As the video shows, when connected to a mobile network that supports Call Continuity and if implemented by an OEM, a smartphone powered by an LTE capable Snapdragon processor is capable of handling off the call from the LTE cell tower to a known Wi-Fi access point, or vice versa, without dropping it. To decide when to execute the switch, the LTE capable Snapdragon processor is designed to check the strength of the Wi-Fi signal — switching the call to Wi-Fi when it’s strong, and switching to LTE when it weakens. This addresses the two caveats of Wi-Fi calling discussed earlier.

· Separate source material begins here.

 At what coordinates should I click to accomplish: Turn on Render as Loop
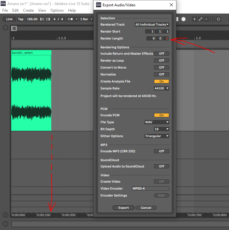point(161,61)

Think about how useful this would be: you get the added coverage and convenience of Wi-Fi calling, with the freedom of mobility that you have come to associate with LTE. And while the demo showed Call Continuity for a video call, the technology applies to voice calls too.
Call Continuity is great for mobile network operators as well. It extends LTE calling coverage to known Wi-Fi access points. It allows mobile operators to offer new bandwidth-intensive video calling services, while offloading some of the added traffic to Wi-Fi. An additional benefit of Qualcomm’s implementation of Call Continuity is that it lets operators decide whether to offload voice calls, video calls, or both, to Wi-Fi networks — allowing operators to optimize for business and/or service quality objectives.
Call Continuity is just one way Snapdragon processors are bringing LTE and Wi-Fi together. As a leader in both LTE and Wi-Fi, Qualcomm will continue working on new ways to combine the strengths of LTE and Wi-Fi to give users a unified, superior wireless experience, and operators a new way of strengthening and extending the capabilities of their LTE networks.
Call Continuity feature depends on OEM and carrier selection.